The trusted source for
healthcare information and
History Is Everything
By Ken Grauer, MD, Professor, Department of Community Health and Family Medicine, University of Florida . Dr. Grauer is the sole proprietor of KG-EKG Press, and publisher of an ECG pocket brain book.
Scenario: Interpret the ECG above, obtained from a patient presenting to the Emergency Department. Is there any cause for concern?

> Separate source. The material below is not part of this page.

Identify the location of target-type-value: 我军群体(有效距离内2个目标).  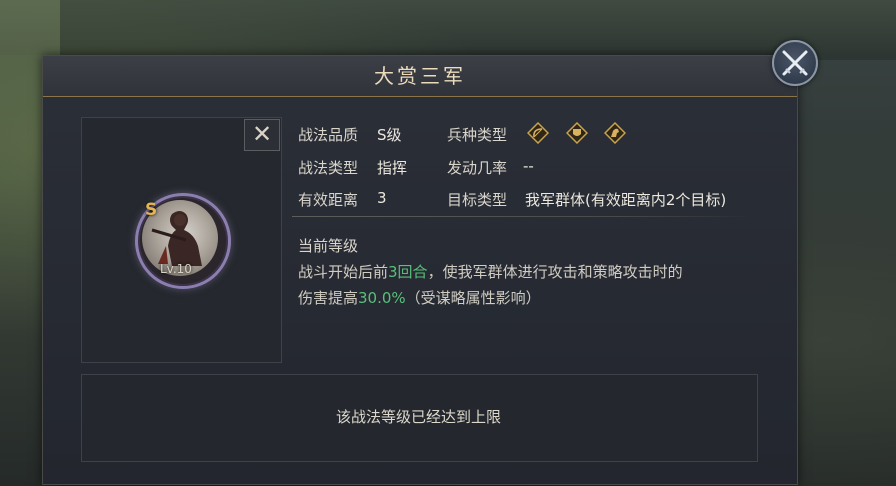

Interpretation: The ECG shows sinus rhythm at 85/minute. The PR interval is normal. The QRS duration is upper normal (half a large box, but not more) and the QT interval is upper normal (about half the R-R interval, with a QTc ≈ 0.44 second). The axis is normal (+70°). There is right atrial abnormality (tall, peaked P wave in lead II ≥ 2.5 mm); possible left atrial abnormality (minimally deep negative component to the P in lead V1); and left ventricular hypertrophy (S in V1,2 + R in V5,6 ≥ 35 mm). Regarding Q-R-S-T changes, there is at most a tiny q in lead III, and transition is normal (between V2 to V4). The most remarkable finding on this tracing are the ST segments, which manifest at least 2 mm of J point elevation with straight (if not coved) takeoff in leads V2,V3. There is slight elevation with J point notching in lead V4. Missing from this presentation is the history and mention of prior tracings for comparison. At the very least we suspect multichamber enlargement and a probable cardiomyopathy. If the patient had new-onset chest pain, acute coronary syndrome with ST elevation would have to be ruled out. If ECG findings were chronic, ST-T changes from medication effect, early repolarization, cardiomyopathy, or some combination of these would have to be considered. History is everything in the interpretation of this tracing.